No reconocer el dolor de esas familias y su comunidad, incluso creyendo que en su momento esa estrategia tenía un sentido político -lo cual es mucho creer, pero ya no es hora de caer en indignaciones infantiles y parciales-, supone resbalar por una pendiente de crueldad imposible de defender hoy en día. El problema es que el fin definitivo y total de esa política se retrasa artificialmente, lo cual es políticamente cobarde y humanamente arriesgado.

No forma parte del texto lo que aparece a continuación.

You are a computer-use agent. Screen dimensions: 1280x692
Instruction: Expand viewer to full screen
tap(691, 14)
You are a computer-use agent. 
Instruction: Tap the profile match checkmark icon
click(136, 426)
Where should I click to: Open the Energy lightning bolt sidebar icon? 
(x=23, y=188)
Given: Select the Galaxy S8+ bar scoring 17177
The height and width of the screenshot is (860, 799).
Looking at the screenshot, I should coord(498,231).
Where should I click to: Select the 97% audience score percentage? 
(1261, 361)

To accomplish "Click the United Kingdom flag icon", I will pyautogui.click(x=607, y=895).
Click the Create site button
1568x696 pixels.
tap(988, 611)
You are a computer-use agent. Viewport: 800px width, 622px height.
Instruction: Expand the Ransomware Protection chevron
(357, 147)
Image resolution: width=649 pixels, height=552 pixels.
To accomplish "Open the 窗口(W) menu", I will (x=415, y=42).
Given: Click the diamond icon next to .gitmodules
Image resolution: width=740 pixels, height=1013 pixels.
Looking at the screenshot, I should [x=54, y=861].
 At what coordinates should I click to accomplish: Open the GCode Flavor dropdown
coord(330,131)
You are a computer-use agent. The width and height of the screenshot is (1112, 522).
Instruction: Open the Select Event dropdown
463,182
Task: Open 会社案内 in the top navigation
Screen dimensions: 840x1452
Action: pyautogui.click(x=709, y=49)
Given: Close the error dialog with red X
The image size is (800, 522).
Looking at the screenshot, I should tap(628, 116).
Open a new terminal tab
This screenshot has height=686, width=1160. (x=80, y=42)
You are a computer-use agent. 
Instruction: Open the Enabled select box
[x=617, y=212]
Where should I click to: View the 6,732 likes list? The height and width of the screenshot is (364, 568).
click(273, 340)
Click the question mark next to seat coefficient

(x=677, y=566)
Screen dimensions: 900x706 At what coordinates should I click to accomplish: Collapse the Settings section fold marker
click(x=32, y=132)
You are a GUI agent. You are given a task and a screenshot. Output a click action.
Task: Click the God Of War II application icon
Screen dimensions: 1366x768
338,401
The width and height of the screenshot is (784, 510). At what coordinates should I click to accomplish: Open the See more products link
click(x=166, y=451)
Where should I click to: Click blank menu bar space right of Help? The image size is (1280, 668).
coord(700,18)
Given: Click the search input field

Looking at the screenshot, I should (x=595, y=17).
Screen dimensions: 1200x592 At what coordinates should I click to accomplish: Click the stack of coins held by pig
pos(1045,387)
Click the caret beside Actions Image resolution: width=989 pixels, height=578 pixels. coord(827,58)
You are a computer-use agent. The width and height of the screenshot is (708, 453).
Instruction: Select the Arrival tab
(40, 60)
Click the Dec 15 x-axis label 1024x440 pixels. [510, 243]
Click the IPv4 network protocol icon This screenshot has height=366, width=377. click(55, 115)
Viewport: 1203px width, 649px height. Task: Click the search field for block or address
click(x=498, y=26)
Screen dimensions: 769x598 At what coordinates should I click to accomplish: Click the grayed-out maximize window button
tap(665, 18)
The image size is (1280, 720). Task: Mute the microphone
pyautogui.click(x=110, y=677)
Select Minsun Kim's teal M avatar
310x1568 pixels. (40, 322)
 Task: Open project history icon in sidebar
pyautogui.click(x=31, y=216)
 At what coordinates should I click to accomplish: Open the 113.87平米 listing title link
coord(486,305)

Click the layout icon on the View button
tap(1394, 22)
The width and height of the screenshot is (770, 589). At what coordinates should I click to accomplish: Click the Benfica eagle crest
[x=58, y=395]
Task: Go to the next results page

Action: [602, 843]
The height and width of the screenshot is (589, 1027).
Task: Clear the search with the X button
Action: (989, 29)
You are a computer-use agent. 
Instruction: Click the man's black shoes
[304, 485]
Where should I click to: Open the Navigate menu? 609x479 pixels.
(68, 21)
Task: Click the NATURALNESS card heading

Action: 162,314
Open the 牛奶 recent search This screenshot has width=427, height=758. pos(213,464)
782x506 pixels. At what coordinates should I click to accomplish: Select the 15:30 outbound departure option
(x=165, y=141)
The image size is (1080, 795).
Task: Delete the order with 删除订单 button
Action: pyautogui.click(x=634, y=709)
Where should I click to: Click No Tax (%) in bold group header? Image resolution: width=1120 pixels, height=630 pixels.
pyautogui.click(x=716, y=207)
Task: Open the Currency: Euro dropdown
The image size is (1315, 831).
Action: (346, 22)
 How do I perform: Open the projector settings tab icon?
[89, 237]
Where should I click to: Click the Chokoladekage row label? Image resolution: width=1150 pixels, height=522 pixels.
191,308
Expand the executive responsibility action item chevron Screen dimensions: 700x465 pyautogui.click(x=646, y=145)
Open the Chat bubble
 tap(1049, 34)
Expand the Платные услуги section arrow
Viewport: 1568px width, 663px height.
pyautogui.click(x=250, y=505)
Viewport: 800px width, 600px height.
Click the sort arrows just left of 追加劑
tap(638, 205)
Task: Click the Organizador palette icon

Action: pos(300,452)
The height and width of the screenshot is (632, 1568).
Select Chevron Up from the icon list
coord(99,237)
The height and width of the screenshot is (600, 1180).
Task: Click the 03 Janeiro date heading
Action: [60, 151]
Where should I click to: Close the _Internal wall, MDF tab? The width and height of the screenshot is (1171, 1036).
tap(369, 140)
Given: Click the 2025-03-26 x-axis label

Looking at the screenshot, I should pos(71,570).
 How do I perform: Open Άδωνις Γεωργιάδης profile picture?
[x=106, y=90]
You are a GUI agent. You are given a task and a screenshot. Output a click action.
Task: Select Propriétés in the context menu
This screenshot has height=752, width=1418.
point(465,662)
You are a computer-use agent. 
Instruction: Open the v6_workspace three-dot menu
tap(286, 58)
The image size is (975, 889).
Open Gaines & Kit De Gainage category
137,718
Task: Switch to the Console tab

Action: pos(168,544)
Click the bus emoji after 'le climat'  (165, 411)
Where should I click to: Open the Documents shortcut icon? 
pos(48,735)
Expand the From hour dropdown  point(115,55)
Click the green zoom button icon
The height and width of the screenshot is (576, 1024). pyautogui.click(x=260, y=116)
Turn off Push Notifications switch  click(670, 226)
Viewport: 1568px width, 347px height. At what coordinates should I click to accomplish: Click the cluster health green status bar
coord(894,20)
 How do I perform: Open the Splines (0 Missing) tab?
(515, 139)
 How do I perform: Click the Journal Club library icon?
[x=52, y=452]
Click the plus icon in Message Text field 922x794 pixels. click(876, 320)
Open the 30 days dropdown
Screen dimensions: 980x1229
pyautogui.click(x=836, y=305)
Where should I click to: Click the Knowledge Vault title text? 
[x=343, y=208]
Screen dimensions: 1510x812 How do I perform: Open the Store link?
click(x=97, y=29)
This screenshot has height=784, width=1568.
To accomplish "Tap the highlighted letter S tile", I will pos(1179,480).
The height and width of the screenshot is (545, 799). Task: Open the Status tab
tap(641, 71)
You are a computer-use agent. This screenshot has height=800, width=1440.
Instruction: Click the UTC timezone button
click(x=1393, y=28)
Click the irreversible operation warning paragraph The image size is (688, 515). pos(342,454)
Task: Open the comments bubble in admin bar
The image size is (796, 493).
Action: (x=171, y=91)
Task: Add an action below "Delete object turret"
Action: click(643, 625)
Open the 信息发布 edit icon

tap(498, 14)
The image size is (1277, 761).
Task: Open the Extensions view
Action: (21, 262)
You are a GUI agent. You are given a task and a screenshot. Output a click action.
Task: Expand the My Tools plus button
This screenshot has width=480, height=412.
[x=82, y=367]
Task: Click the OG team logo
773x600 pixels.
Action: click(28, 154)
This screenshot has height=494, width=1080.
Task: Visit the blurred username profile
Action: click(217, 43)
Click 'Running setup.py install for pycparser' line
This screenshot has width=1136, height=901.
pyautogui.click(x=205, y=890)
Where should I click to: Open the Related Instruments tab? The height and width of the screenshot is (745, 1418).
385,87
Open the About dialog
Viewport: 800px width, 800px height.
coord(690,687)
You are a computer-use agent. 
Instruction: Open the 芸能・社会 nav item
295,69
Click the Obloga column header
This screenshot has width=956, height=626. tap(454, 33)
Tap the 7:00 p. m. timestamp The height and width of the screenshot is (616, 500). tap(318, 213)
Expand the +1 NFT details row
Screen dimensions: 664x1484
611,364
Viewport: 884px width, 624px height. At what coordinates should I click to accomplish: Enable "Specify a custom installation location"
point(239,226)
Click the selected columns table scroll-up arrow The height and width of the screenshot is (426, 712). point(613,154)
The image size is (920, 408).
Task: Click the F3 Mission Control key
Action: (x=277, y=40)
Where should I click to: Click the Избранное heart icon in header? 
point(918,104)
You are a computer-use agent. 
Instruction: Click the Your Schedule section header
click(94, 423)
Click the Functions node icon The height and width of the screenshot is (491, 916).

Una estrategia baldía pero muy cruel

Durante años se utilizó la fórmula «humanizar el conflicto» para intentar que las partes abandonasen las formas más crueles de su violencia. Aunque en perspectiva suene un tanto bárbaro y limitado, en el fondo se pedía que se empezase por reconducir todas las acciones que ampliaban el foco de la violencia más allá de sus responsables más directos. Que la violencia no fuese indiscriminada, que no se utilizase a las personas menos protegidas para vengarse de otras, que no se escalase la virulencia, poniendo en peligro la vida de más personas. Los estados español y francés no renuncian a esa pulsión cruel. Eso no ocurrió hasta mucho más tarde y de maneras menos ortodoxas que las que preconizan los organismos dedicados a la resolución de conflictos.

A diferencia de la guerra sucia o la tortura, la dispersión no logró ninguno de sus objetivos declarados. A no ser, claro está, que el objetivo no fuese operativo, sino que fuese simplemente vengarse en la piel de los y las familiares, como si el castigo que recibían los y las presas no fuese suficiente. No rompió el Colectivo de presos, EPPK, ni volvió a los familiares contra sus allegados. Fue tan salvaje que no quebraron la voluntad de ninguna de las partes, porque el esquema era tan burdo, tan despiadado, que compactó a esa comunidad. La presión era bestial pero casi nadie cedió ante ella. Ni los que estaban de acuerdo con la lucha armada ni los que no lo estaban.

La dispersión es la historia de una derrota, de cómo el eslabón más débil de una cadena resistió el golpeo incesante. Eso sí, con esas dieciseis víctimas mortales, la violación de los derechos humanos de centenares de presos y miles de familiares, las consecuencias que todo esto ha dejado en centenares de niños y niñas de la mochila y un expolio incalculable como resultado más evidente.

Paradójicamente, esa política criminal fomentó la solidaridad y la ternura. Y una memoria viva que atraviesa a varias generaciones de vascos y vascas.

Es hora de comprometerse con la justicia

La manifestación y el festival bajo el lema “Etxera Bidea Gertu” de ayer en Donostia son parte de esa cultura de resistencia, que no olvida lo sucedido ni lo que aún sucede y exige que se abandonen las políticas de guerra y que la justicia no sea venganza. Miles de personas pidieron que se cumpla la ley, como mínimo, y que se respeten los derechos humanos. Y recordaron, entre otras cosas, a esas dieciséis personas.

Es normal que quienes tienen alguna responsabilidad en esa tragedia sientan vergüenza y no quieran aceptarlo. Pero ese negacionismo no va a traer nada bueno. Es hora de terminar con la excepcionalidad y la injusticia. Se ha avanzado mucho, pero se ha tardado demasiado. Los presos y presas vascas deben estar en casa con sus familias.